GOAL OF THE EXERCISE.
Would you print the material exactly, starting at its first line and ending at the line holding "Click the textarea"?

GIVEN ENTRIES.
******
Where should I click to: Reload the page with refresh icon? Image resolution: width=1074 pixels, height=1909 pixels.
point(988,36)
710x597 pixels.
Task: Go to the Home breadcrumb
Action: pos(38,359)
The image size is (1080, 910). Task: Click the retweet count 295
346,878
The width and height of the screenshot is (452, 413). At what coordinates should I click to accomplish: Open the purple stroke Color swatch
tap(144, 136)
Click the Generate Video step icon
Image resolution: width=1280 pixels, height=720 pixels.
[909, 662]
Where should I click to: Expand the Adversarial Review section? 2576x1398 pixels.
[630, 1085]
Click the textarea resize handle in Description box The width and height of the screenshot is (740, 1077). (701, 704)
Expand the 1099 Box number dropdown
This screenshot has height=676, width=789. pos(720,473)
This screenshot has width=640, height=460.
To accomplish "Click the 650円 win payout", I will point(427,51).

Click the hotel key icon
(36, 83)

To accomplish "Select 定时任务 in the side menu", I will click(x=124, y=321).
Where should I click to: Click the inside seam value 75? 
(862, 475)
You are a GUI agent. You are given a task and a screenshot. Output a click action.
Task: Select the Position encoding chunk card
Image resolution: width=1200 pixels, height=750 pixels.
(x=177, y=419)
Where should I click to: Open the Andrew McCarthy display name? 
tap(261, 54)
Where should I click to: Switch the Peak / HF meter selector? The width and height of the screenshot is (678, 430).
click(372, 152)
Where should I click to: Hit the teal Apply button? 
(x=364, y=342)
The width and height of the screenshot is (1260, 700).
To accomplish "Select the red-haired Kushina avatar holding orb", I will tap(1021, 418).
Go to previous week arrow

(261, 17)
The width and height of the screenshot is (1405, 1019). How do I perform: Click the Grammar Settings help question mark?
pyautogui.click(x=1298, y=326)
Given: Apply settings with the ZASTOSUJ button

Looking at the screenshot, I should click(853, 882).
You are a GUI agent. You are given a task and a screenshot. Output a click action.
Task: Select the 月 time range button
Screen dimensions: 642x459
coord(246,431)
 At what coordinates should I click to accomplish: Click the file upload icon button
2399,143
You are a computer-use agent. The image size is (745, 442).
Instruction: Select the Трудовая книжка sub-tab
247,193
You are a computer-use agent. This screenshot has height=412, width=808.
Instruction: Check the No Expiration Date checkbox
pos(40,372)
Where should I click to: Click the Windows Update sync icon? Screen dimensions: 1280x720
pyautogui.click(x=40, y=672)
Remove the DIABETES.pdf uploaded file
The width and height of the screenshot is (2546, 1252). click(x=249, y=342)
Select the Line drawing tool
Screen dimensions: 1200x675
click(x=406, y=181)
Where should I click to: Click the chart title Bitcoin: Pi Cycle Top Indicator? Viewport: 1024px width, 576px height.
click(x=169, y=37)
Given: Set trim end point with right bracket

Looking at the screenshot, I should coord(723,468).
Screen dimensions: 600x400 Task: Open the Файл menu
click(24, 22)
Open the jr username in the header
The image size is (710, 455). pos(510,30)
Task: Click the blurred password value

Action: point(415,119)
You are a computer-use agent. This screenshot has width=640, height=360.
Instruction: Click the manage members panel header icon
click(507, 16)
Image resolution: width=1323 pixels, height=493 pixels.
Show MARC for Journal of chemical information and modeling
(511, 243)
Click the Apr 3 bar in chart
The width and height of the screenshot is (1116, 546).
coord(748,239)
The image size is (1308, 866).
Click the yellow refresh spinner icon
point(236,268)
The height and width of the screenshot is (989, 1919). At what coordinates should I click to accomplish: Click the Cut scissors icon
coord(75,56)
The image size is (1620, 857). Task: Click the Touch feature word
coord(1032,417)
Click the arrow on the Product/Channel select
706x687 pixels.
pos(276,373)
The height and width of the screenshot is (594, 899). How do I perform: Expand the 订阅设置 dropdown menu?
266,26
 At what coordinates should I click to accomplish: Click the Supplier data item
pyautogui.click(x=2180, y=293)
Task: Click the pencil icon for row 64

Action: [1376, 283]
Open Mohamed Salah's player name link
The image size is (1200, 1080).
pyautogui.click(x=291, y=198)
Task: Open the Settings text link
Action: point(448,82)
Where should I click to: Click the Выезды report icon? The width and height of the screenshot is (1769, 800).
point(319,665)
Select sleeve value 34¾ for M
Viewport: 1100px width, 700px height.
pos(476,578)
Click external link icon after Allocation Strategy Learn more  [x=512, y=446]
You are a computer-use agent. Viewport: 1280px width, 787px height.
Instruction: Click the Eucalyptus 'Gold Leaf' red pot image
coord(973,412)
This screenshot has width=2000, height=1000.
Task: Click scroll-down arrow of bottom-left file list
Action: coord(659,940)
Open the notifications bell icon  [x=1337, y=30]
******
OUTPUT BELOW.
Where should I click to: Reload the page with refresh icon? Image resolution: width=1074 pixels, height=1909 pixels.
point(988,36)
710x597 pixels.
Task: Go to the Home breadcrumb
Action: pos(38,359)
The image size is (1080, 910). Task: Click the retweet count 295
346,878
The width and height of the screenshot is (452, 413). At what coordinates should I click to accomplish: Open the purple stroke Color swatch
tap(144, 136)
Click the Generate Video step icon
Image resolution: width=1280 pixels, height=720 pixels.
[909, 662]
Where should I click to: Expand the Adversarial Review section? 2576x1398 pixels.
[630, 1085]
Click the textarea resize handle in Description box The width and height of the screenshot is (740, 1077). (701, 704)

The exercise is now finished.